Nevermind the machines how about paying attention to the minerals?

A front-end loader equipped with MineSense sensors. Note the large boxes above the bucket. Video still is from MineSense.

MineSense is carving out a niche by providing richer, real-time data looking at ore and waste that flows through a mine's operations.

Andrew Bamber, CEO of the Vancouver-based mining supplier that was founded in 2008, says his company is unique in getting companies to more closely monitor minerals.

"[There] are probably 300 data points available around a typical truck or shovel at a mine site. Not one of those data points relate to the value of that asset being carried. We want to fix that through our technology," says Bamber.

Investors are on board. The company closed a multi-million dollar Series B financing this spring. The company also has high profile backers. Ian Pearce, a partner with X2 Reslources, is board chairman at MineSense.

Pearce learned of the business when he was chief executive of Xstrata Nickel and Bamber paid him a visit. He was intrigued by the problem MineSense was solving.

"When you look at our industry, it is going to be challenged by two key things: energy and water. Instead of trying to solve the problems of downstream facilities [MineSense] was looking at the business and going right upstream and saying 'How can I affect the energy equation?'"

Bamber and Pearce sat with for an interview early this month: What is MineSense?

CEO Andrew Bamber: MineSense technologies is a emerging mining technology company and we create sensor-based solutions for ore upgrading and waste trajection for typically large scale base metal mines, but we have an increased application for precious metal mines, as well. What was the opportunity?

Bamber: It's a perfect storm. It's declining grades at established and new discoveries. It's a combination of increasing cost; perhaps even hyperinflation in costs. It's a combination of increased pricing, perhaps not low prices but certainly not high enough to sustain the cost level of mining. And an overall decline in productivity at mines over the last 15 years, which means that mines are in a terrible situation that the conventional ways of getting out of that in terms of trying to reach a new level of economy of scale or simply discovering your way out of that situation are not just available. What is unique about the technology developed by your company?

Bamber: So we focused on the development of fast, robust, extended mineral sensors, which give us the ability those sensors physically into material handling equipment that mines have already invested in, for instance shovels and conveyor belts, where we can be deploying sensors, for instance on a shovel in an open pit bench or on a scoop in an underground stope situation by taking measurements of the actual quality of the ore real time, we can support what's called online realtime ore control and ore routing support and improve decisions about the destination of that material without our technologies are simply operating to the plan. With the current levels of accuracy and precision of mine planning means there is tremendous both loss of value, as well as increases in cost due to the high amount of waste delivered to the mill process or the leach process that can actually be avoided. It sounds like you generate a lot of data. How do you make that data actionable?
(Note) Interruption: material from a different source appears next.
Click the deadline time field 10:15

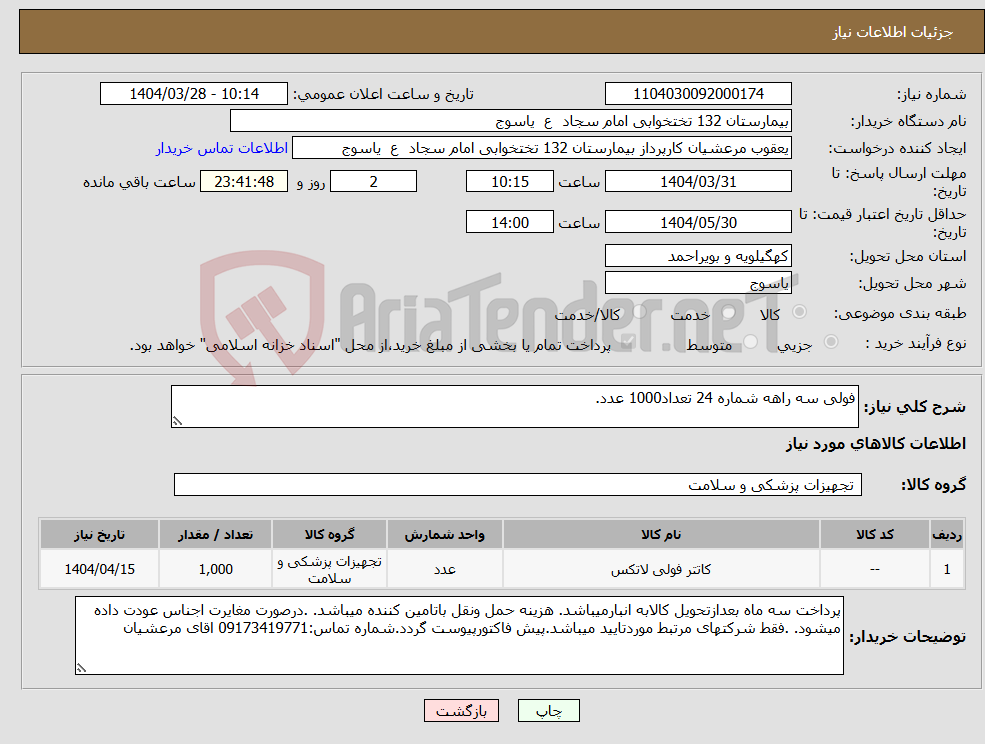pos(510,181)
Bamber: There is a new generation of machines in play where there is intelligence on the machine for the operator. For instance, shovels with current mine planning and fleet management functionality on the machine. Not so much that the operator makes the decisions themselves, but the decision as to what to do with material that is just extracted is communicated to the operator. Our technology can just interface with directly with that system whether it is Cat's MineStar or Komatsu's Modular System. There is an interface point right on the shovel where we can affect that change.
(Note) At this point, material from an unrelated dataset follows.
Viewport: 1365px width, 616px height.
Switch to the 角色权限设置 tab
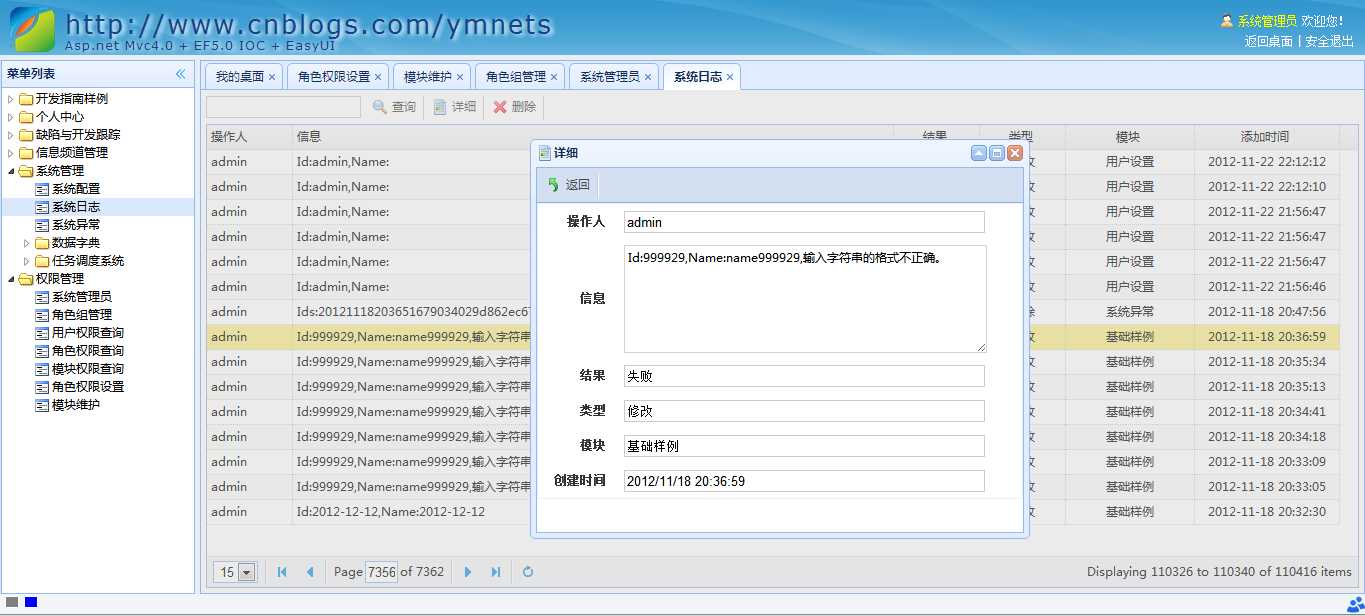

MineSense technology deployed on a conveyor belt. What's the process for introducing a technology to miners?

Bamber: Typical sales process is long. We focus on a four-stage process, which is opportunity identification and testing, and estimating the value proposition of the value project, that is whether metrics are sufficiently strong for the customer. We would move into a trial, which is ideally customer funded. On successful conclusion of a trial—whether that is with the shovel technology or the sorter technology—we would then want to move into an implementation and commercial operation. You have a PhD in mineral processing. What are the major trends in mineral processing? What are the changes that are happening to the industry?

Bamber: A few things are happening right now. Within mineral processing, there is ongoing incremental improvement of existing processes. But I think one of the biggest drives that we see. There has been a massive investment in what we call the SAG ball float flowsheet. And a lot of operators have realized the limitations of that flowsheet and want to move completely away from that where this is an alternative, such as high pressure griding, water free circuits, tumbling mill free circuits to get the energy quotient down. I think there is also tremendous investment—particularly amongst the bigger players like BHP, Anglos—to look at alternative processing altogether. Can you develop processes where you can go from extraction to smelting straight away? Can you go from extraction to leaching straight away and skip some of the more intermediate cost intensive processes? Is there a mis-match between data from machinery and minerals?

Bamber: You are right. I often make the point in presentations that there are probably 300 data points available around a typical truck or shovel at a mine site. Not one of those data points relate to the value of that asset being carried. We want to fix that through our technology.